A thin, configurable Python crawler/scraper with sitemap and seed-url modes
Project description
mlcrawler
A thin, configurable Python 3.11+ crawler/scraper with both CLI and library API support, featuring sitemap and seed-url modes.
Features
- Library API: Use as a Python library with callback-based processing
- Command Line: Full-featured CLI for standalone crawling
- Sitemap mode: Automatically discover and parse XML sitemaps
- Seed mode: Crawl from starting URLs with link following
- Content extraction: Extract main articles using trafilatura or full page content
- Markdown output: Convert HTML to clean Markdown files
- Metadata tracking: Store fetch metadata in JSON sidecar files
- Configurable: TOML configuration with multi-file merging
- Polite crawling: Respects rate limits, robots.txt, and concurrency controls
- Extensible: Modular architecture with event hooks
Installation
As a Library
# Install from PyPI (once published)
pip install mlcrawler
# Or with uv
uv add mlcrawler
# Or install locally in development mode
uv pip install -e .
For CLI Usage
This project uses uv for dependency management:
# Clone the repository
git clone <repository-url>
cd mlcrawler
# Install dependencies
uv sync
Quick Start
Library API
import asyncio
from mlcrawler import Crawler, Page
async def process_page(page: Page):
"""Called for each crawled page."""
print(f"{page.title}: {page.url}")
print(f"Content: {len(page.markdown)} chars")
async def main():
crawler = Crawler(
max_depth=2,
max_pages=50,
follow_links=True,
)
await crawler.crawl(
"https://example.com",
callback=process_page
)
asyncio.run(main())
Full Library API Documentation →
Command Line Interface
# Crawl using a sitemap
uv run mlcrawler --sitemap https://example.com/sitemap.xml
# Crawl from seed URLs with link following
uv run mlcrawler --url https://example.com --follow --max-depth 2
# Use configuration file
uv run mlcrawler --config mlcrawler.toml
Configuration
mlcrawler uses Dynaconf for unified configuration management with support for:
- Configuration files (TOML, JSON, YAML)
- Environment variables (prefix:
MLCRAWLER_) - CLI overrides
Configuration Precedence (highest to lowest):
- CLI arguments (
--url,--sitemap,--output, etc.) - Environment variables (
MLCRAWLER_MODE,MLCRAWLER_USER_AGENT, etc.) - Configuration files (later files override earlier ones)
- Built-in defaults
Using Multiple Configuration Sources
# Use config files with CLI overrides
uv run mlcrawler crawl --config defaults.toml --config site-specific.toml --output ./my-output
# Environment variables override config files
export MLCRAWLER_USER_AGENT="MyBot/1.0"
export MLCRAWLER_RATE_LIMIT__PER_HOST_DELAY_MS=1000
uv run mlcrawler crawl --config mysite.toml
# CLI args override everything
uv run mlcrawler crawl --sitemap https://example.com/sitemap.xml
Example Configuration
# Crawl mode: 'sitemap' or 'seed'
mode = "sitemap"
# User agent string
user_agent = "mlcrawler/0.1 (+https://yoursite.com/contact)"

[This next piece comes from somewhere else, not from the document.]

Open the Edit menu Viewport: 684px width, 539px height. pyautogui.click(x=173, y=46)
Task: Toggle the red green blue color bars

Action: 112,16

# Seed URLs for sitemap discovery
seeds = ["https://example.com"]
[limits]
max_pages = 100 # 0 = unlimited
[concurrency]
global = 8
per_host = 4
[rate_limit]
per_host_delay_ms = 500
[output]
dir = "output"
metadata_backend = "json"
[sitemap]
# url = "https://example.com/sitemap.xml" # Optional
use_lastmod = true
[extract]
main_article = false # Use trafilatura for main content extraction
See examples/defaults.toml and examples/site.example.toml for complete configuration examples.
Environment Variables
All configuration options can be set via environment variables using the MLCRAWLER_ prefix:
# Basic settings
export MLCRAWLER_MODE=sitemap
export MLCRAWLER_USER_AGENT="MyBot/1.0 (+https://mysite.com)"
export MLCRAWLER_SAME_DOMAIN_ONLY=true
# Nested settings use double underscores
export MLCRAWLER_OUTPUT__DIR=./my-output
export MLCRAWLER_OUTPUT__METADATA_BACKEND=json
export MLCRAWLER_CONCURRENCY__GLOBAL=4
export MLCRAWLER_CONCURRENCY__PER_HOST=2
export MLCRAWLER_RATE_LIMIT__PER_HOST_DELAY_MS=1000
# Arrays can be comma-separated
export MLCRAWLER_SEEDS="https://example.com,https://example.org"

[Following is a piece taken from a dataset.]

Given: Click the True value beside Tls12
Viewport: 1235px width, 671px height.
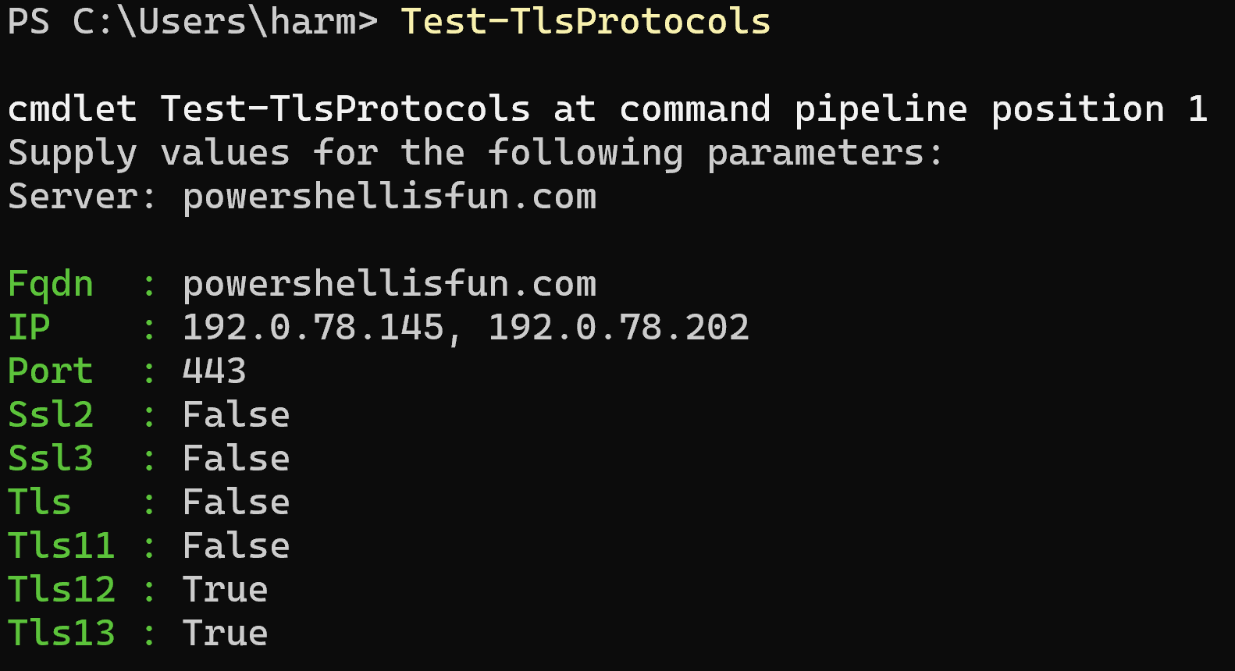Looking at the screenshot, I should point(225,590).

export MLCRAWLER_FILTER__EXTRA_REMOVE="nav,.ads,.sidebar"
# Then run without config files
uv run mlcrawler crawl --sitemap https://example.com/sitemap.xml
Usage
Command Line Interface
# Show help
uv run mlcrawler --help
# Crawl with sitemap URL
uv run mlcrawler crawl --sitemap https://example.com/sitemap.xml
# Crawl with seed URLs (seed mode)
uv run mlcrawler crawl --url https://example.com --url https://example.com/page2
# Crawl with configuration file
uv run mlcrawler crawl --config mysite.toml
# Crawl with CLI overrides
uv run mlcrawler crawl --config defaults.toml --sitemap https://example.com/sitemap.xml --output ./my-output
# Verbose logging
uv run mlcrawler crawl --sitemap https://example.com/sitemap.xml --verbose
# Multiple configuration files (later ones override earlier)

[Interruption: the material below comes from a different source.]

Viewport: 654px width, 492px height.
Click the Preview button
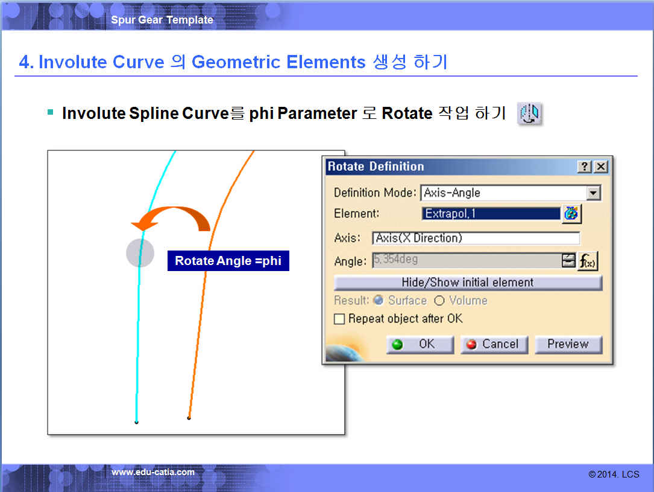tap(568, 344)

uv run mlcrawler crawl --config defaults.toml --config site.toml
Configuration Options
--config(-c): Configuration file(s) to load (TOML). Can be specified multiple times.--url(-u): Seed URL(s) for crawling (implies seed mode). Can be specified multiple times.--sitemap(-s): Sitemap XML URL (implies sitemap mode).--output(-o): Override output directory--verbose(-v): Enable verbose logging
Note: You cannot specify both --url and --sitemap in the same command.
Output Structure
mlcrawler creates the following output structure:
output/
└── example.com/
├── index.md # Converted content
├── index.meta.json # Metadata
├── about.md
├── about.meta.json
└── blog/
├── post-1.md
└── post-1.meta.json
Metadata Format
Each .meta.json file contains:
{
"url": "https://example.com/page",
"title": "Page Title",
"fetched_at": "2025-01-15T10:30:00",
"status": 200,
"content_hash": "sha256-hash",
"extraction_mode": "article",
"trafilatura_metadata": {
"author": "Author Name",
"date": "2025-01-01"
}
}
Milestone 1 Features
This is Milestone 1 implementation with the following features:
- ✅ Sitemap discovery and parsing (index and urlset)
- ✅ HTTP fetching with basic politeness (rate limiting, concurrency)
- ✅ HTML content extraction (full page + trafilatura main article)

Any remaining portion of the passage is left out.